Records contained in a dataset
BEGIN

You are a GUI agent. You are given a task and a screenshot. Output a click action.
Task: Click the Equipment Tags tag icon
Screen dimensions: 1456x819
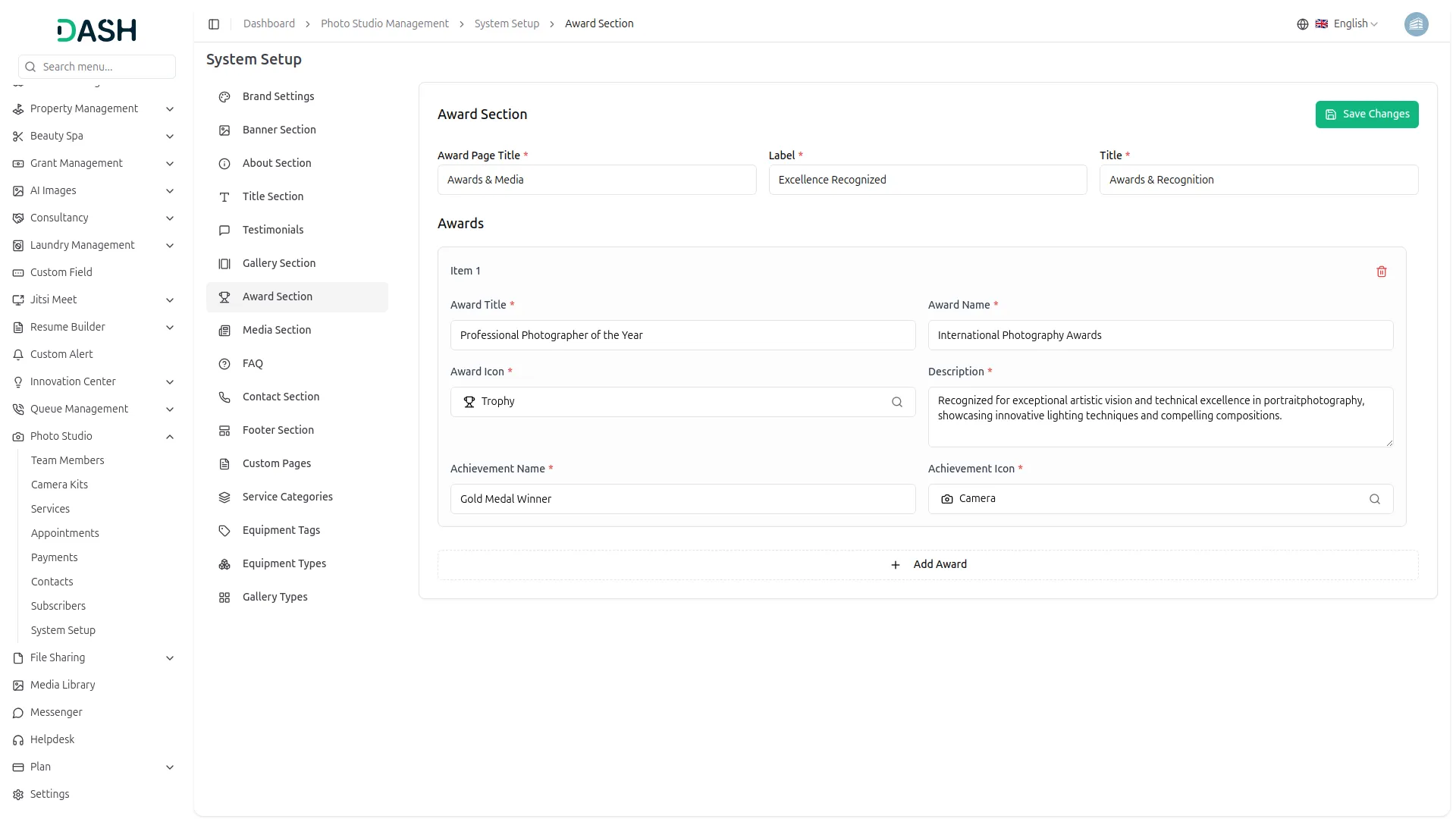coord(224,531)
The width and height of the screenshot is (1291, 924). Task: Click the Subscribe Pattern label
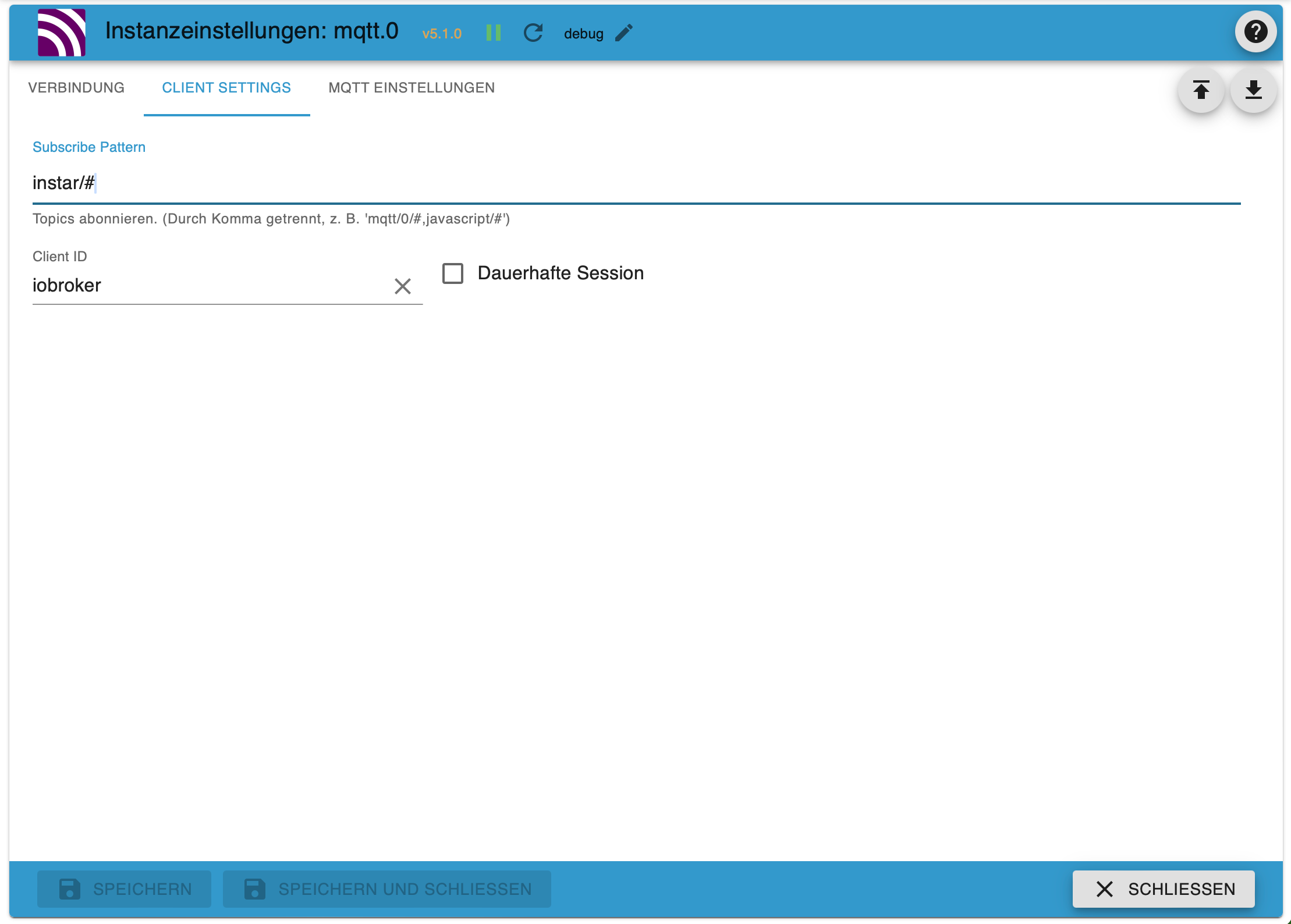[x=88, y=147]
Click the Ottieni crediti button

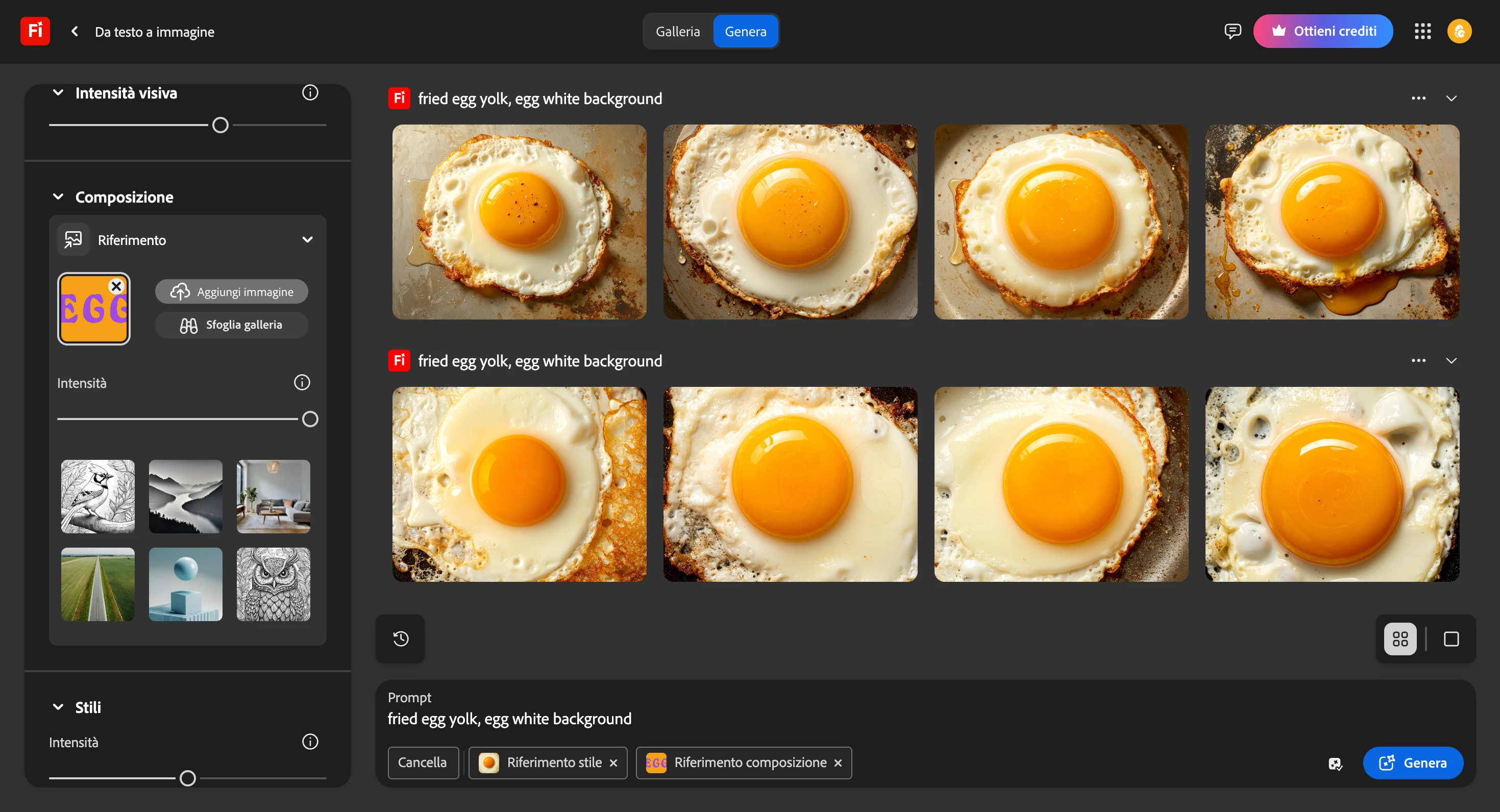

END

=== Problem ===
Keep the pictures out while you retype all of the data above exactly as it appears.

=== Task answer ===
You are a GUI agent. You are given a task and a screenshot. Output a click action.
Task: Click the Equipment Tags tag icon
Screen dimensions: 1456x819
coord(224,531)
The width and height of the screenshot is (1291, 924). Task: Click the Subscribe Pattern label
[x=88, y=147]
Click the Ottieni crediti button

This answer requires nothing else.